• _Your goal_
Rewrite the items as a JSON list of strings, one string per line with blank lines dropped, from the line with "Where should I click to: Click the Y'all" up to and including the line with "tap(454, 366)".

• _Supplied records_
★ ★ ★

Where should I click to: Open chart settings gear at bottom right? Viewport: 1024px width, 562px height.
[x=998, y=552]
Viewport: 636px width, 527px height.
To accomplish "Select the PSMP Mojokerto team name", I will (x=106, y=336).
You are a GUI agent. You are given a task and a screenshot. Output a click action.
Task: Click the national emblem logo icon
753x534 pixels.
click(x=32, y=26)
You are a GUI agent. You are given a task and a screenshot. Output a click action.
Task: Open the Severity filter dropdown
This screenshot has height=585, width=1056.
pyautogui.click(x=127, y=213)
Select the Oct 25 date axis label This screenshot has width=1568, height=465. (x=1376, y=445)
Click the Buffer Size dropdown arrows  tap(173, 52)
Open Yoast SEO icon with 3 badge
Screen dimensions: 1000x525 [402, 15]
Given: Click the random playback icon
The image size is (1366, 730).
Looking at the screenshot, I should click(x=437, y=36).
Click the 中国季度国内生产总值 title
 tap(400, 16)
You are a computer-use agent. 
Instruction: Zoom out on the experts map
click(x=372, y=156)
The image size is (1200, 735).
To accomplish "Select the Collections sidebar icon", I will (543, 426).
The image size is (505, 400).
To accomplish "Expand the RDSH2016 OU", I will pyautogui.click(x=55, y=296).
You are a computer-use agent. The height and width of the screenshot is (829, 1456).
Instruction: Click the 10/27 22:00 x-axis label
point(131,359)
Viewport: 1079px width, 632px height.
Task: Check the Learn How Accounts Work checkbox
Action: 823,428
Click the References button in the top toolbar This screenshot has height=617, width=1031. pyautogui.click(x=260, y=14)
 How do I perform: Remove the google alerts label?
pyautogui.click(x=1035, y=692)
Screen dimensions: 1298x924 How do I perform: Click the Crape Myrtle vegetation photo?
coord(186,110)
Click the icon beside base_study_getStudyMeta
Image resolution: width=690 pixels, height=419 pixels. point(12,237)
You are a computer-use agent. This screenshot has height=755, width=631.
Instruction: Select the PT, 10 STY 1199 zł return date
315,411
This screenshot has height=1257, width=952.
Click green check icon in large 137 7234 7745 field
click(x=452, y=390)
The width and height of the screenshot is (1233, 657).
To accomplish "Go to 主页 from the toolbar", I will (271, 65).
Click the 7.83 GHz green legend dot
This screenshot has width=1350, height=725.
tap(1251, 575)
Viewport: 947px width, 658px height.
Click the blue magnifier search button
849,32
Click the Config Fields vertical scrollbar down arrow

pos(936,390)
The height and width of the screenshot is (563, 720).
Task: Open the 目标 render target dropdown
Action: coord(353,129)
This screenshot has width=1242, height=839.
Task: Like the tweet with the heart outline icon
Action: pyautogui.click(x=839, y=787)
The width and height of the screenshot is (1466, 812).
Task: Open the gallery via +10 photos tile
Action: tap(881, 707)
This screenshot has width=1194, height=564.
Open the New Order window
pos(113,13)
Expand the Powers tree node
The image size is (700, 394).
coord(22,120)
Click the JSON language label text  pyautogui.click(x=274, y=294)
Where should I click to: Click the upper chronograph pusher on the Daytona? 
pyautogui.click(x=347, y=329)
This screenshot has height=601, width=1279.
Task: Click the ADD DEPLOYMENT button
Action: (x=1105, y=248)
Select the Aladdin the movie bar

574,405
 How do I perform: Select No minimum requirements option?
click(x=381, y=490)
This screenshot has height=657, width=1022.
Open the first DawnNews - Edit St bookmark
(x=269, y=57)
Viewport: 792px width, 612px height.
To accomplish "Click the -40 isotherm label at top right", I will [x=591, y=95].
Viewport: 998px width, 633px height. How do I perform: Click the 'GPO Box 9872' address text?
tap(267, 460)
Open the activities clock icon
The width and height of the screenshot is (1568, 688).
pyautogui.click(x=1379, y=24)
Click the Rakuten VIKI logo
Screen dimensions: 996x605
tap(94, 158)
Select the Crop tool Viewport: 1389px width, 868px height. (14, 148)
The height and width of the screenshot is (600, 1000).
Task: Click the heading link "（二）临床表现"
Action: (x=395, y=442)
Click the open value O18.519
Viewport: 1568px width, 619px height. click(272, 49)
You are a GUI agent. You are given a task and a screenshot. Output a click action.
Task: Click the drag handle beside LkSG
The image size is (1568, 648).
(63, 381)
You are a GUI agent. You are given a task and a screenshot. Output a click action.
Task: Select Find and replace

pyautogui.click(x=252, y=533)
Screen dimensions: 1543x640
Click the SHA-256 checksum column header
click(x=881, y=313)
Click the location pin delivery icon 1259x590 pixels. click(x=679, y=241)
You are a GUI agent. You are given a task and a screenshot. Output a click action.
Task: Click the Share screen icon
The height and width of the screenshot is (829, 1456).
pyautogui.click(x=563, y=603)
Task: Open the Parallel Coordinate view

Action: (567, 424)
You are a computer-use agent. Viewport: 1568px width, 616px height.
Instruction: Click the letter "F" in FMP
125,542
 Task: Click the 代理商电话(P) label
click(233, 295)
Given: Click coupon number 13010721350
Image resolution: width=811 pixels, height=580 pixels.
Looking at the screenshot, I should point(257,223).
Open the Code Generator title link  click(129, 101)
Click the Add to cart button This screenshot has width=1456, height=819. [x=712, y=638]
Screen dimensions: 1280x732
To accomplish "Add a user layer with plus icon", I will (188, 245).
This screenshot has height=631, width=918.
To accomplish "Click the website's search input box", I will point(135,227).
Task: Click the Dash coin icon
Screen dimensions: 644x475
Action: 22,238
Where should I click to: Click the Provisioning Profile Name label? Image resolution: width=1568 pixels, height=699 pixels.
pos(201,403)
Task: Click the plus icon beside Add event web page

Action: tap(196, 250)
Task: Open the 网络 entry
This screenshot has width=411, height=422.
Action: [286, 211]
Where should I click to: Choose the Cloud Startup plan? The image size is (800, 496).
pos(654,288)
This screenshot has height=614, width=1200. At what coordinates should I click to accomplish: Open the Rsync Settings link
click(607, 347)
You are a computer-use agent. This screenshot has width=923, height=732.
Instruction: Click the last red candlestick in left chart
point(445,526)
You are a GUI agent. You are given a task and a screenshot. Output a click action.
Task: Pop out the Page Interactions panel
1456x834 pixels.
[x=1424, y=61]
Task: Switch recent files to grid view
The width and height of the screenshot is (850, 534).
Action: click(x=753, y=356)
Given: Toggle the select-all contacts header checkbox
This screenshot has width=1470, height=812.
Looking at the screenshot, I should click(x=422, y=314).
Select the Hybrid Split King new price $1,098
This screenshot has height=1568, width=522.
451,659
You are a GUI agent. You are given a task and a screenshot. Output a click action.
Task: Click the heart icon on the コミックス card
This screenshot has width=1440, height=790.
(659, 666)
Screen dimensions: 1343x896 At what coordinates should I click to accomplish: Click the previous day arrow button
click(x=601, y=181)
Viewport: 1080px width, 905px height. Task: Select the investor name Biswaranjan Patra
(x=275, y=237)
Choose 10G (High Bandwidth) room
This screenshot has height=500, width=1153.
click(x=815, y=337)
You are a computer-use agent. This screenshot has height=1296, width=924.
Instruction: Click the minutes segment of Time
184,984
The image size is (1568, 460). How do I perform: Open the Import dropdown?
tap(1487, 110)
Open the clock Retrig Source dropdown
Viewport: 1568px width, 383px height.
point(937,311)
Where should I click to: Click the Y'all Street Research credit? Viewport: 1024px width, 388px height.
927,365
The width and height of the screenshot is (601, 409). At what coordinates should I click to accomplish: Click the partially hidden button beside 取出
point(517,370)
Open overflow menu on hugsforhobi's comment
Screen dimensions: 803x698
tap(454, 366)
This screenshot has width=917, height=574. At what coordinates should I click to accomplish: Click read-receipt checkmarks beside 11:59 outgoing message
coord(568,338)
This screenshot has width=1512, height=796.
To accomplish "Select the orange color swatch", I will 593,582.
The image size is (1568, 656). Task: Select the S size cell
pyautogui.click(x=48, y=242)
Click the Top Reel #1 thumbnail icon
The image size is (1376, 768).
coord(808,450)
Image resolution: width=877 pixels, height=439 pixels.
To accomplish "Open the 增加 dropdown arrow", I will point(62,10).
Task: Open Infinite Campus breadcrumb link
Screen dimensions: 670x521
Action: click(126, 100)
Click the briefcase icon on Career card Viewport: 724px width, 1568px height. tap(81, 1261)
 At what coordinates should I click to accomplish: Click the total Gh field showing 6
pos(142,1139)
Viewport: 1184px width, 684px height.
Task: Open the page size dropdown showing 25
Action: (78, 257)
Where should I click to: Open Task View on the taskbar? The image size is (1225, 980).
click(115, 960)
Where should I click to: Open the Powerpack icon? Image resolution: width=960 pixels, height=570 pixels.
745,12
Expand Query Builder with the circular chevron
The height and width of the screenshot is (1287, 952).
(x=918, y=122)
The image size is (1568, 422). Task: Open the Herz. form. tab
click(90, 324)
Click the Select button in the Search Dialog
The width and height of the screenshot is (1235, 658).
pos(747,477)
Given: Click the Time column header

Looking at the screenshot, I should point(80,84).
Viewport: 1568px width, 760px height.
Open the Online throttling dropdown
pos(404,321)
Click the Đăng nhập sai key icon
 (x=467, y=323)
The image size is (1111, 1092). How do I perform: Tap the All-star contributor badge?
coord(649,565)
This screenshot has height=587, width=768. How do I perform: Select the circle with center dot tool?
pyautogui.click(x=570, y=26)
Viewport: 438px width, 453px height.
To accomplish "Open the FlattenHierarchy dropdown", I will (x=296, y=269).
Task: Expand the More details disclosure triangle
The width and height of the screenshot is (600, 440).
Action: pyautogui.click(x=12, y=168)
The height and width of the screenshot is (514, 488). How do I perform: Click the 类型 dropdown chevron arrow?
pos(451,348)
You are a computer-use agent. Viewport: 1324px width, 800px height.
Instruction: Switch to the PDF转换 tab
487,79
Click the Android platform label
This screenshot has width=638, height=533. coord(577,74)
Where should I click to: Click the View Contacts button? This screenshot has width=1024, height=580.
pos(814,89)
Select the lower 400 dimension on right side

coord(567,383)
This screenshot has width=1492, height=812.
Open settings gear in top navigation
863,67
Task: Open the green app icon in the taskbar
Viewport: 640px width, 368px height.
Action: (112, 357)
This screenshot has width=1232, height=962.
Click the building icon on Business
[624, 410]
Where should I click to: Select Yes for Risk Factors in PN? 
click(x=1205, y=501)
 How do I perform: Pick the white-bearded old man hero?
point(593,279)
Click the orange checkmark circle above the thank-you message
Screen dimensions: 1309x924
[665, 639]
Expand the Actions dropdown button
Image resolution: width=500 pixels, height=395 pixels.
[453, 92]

★ ★ ★

• _Task solution_
[
  "Where should I click to: Click the Y'all Street Research credit? Viewport: 1024px width, 388px height.",
  "927,365",
  "The width and height of the screenshot is (601, 409). At what coordinates should I click to accomplish: Click the partially hidden button beside 取出",
  "point(517,370)",
  "Open overflow menu on hugsforhobi's comment",
  "Screen dimensions: 803x698",
  "tap(454, 366)"
]